En cambio, el empleo público creció en todo el período 2003 – 2015, estancándose luego. En 2019 está un 85% por arriba de lo observado en 2003.

El estudio indica que el empleo industrial “muestra una tendencia, a nivel mundial, a perder importancia relativa en el tiempo, a expensas de los servicios”.

No obstante, aclara que en Argentina “se han dado períodos de subas o bajas marcadas en el empleo industrial, que se despegan de la tendencia de largo plazo”.

“Una de las principales causas de tal comportamiento _concluye Capello_ ha sido la volatilidad que mostró el costo laboral salarial en Argentina, medido en moneda dura, en las últimas dos décadas”.

Al final de la Convertibilidad, el salario industrial formal promedio se ubicaba en alrededor de 1.000 dólares, hasta que la megadevaluación del peso, observada como consecuencia de la crisis de ese esquema económico llevó el salario industrial a 360 dólares.

Luego siguió un período de recuperación de salarios, y en 2008 había regresado al nivel de 1.000 dólares. “Pero el costo laboral siguió creciendo, por los acuerdos salariales alcanzados en esos años, y por la notable apreciación del peso ocurrida pos 2010”, indicó Capello. De modo que en 2015 el salario industrial resultaba de casi 2.000 dólares.

Luego de las devaluaciones de 2016 y 2018, se hundió el salario industrial, que quedó a mediados de 2019 en torno de los 1.200 dólares, un 40% por debajo de 2015.

También se ubicó del 20% arriba del nivel de 2001. Pero el informe admite que, si bien a fines de la convertibilidad el salario industrial se mantuvo en torno a 1.000 dólares, cayó notablemente el empleo industrial entre 1998 y 2002.

A su juicio, la causa “no fue solamente la recesión que se observó desde 1999, sino que también influyeron las fuertes devaluaciones de las monedas de la mayoría de los países contra el dólar, ocurridas entre 1995 y 1999”.

El peso argentino, por su relación fija con el dólar, no se devaluó en ese período. Así, la mano de obra local cuando se la medía en otras monedas diferentes de la americana. Por caso, entre 1999 y 2001 el salario industrial promedio subió de 1.000 a 1.200 euros. En 2002 bajó a 370 euros, se ubicó en 1.800 euros en 2015 y en 2019 se encuentra en torno a 1.000 euros. Dijo que entre 2003 y 2008 aumentó mucho el empleo industrial, cuando el salario se hallaba en niveles muy bajos. “Cuando en 2008 el salario recuperó el nivel de 2001, en moneda dura, se estancó la creación de empleo industrial, y comenzó a caer, en promedio, desde 2012, cuando el salario argentino ya había perdido competitividad”, explicó.

# # # # #

**PREGUNTAS DE LECTURA**:
1/ Pasa a una lista breve el párrafo del fragmento sobre el empleo industrial que empieza con «Luego siguió un período de recuperación», sin perder sus datos principales.
2/ De acuerdo con el fragmento sobre el empleo industrial, ¿en cuánto quedó el salario industrial a mediados de 2019, medido en dólares?
3/ Sigue escribiendo el fragmento sobre el empleo industrial a partir de su última oración.
Estas filas provienen de otra fuente.

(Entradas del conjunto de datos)

# # # # #

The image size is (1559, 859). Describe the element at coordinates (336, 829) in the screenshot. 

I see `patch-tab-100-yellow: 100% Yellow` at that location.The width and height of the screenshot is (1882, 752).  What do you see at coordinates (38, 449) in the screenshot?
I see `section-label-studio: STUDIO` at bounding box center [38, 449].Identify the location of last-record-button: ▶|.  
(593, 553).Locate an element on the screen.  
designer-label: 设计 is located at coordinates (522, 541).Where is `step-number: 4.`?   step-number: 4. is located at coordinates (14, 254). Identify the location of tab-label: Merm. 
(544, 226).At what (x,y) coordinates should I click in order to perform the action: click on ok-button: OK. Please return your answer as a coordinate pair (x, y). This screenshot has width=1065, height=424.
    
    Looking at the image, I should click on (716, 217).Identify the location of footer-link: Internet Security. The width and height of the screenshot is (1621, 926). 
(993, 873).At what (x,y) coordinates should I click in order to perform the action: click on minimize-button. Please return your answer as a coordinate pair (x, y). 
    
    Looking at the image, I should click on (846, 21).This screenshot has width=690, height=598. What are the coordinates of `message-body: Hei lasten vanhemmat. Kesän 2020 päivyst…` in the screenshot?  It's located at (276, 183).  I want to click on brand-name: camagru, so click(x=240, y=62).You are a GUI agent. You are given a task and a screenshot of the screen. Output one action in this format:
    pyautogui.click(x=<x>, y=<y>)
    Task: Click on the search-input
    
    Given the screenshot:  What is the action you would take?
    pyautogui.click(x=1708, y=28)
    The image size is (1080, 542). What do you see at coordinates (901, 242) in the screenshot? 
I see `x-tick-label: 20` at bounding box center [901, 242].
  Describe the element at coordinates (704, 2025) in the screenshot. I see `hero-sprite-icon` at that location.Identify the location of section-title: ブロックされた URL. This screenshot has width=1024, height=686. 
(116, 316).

# # # # #

**RESULTADOS POR TAREA**:
1/
- Tras la crisis, los salarios se recuperaron y en 2008 volvieron a unos 1.000 dólares.
- Según Capello, el costo laboral siguió subiendo por los acuerdos salariales de esos años y por la fuerte apreciación del peso después de 2010.
- En 2015 el salario industrial llegó a casi 2.000 dólares.

2/ En torno a los 1.200 dólares, un 40% por debajo de 2015.

3/
Desde su punto de vista, la competitividad cambiaria y, por ende, el costo salarial, influyó mucho en la evolución del empleo. “Cuando el costo salarial, medido en moneda dura, se ubicó en niveles muy bajos en 2002, permitió en años siguientes que subas salariales mejoraran el nivel de actividad en el mercado interno, sin poner en riesgo la competitividad industrial”, dijo. Y opinó: “Cuando el salario sobrepasó el nivel de finales de la Convertibilidad, se estancó la creación de empleo industrial. Cuando el salario superó notablemente dichos niveles, el empleo industrial directamente cayó, porque lo que se ganaba de actividad en el mercado interno se compensaba por la caída en el empleo ligado a las exportaciones industriales, y a los sustitutos de importaciones”.

Aseguró que “la suba de salarios en moneda dura entre 2003 y 2015 fue posible porque se partió de salarios absolutamente licuados tras la devaluación y porque en ese período los precios de las commodities alcanzaron niveles récord”.

“Como se discute en Argentina desde hace décadas, existe un salario de equilibrio para el sector externo. Cuando se intenta sobrepasar ese nivel, se generan pérdidas de competitividad que terminan llevando a una crisis externa, que termina con una devaluación de la moneda, reduce el costo salarial, y permite revertir temporalmente las cuentas externas, por mayores exportaciones, pero especialmente por menores importaciones”, dijo.

Capello dijo que “la experiencia de las últimas décadas en materia de competitividad cambiaria, costos salariales y empleo industrial, llevan a concluir que la política de salarios y tipo de cambio deberían calibrarse para evitar situaciones insostenibles que lleven a crisis que derivan en caída de salarios y mayor pobreza”.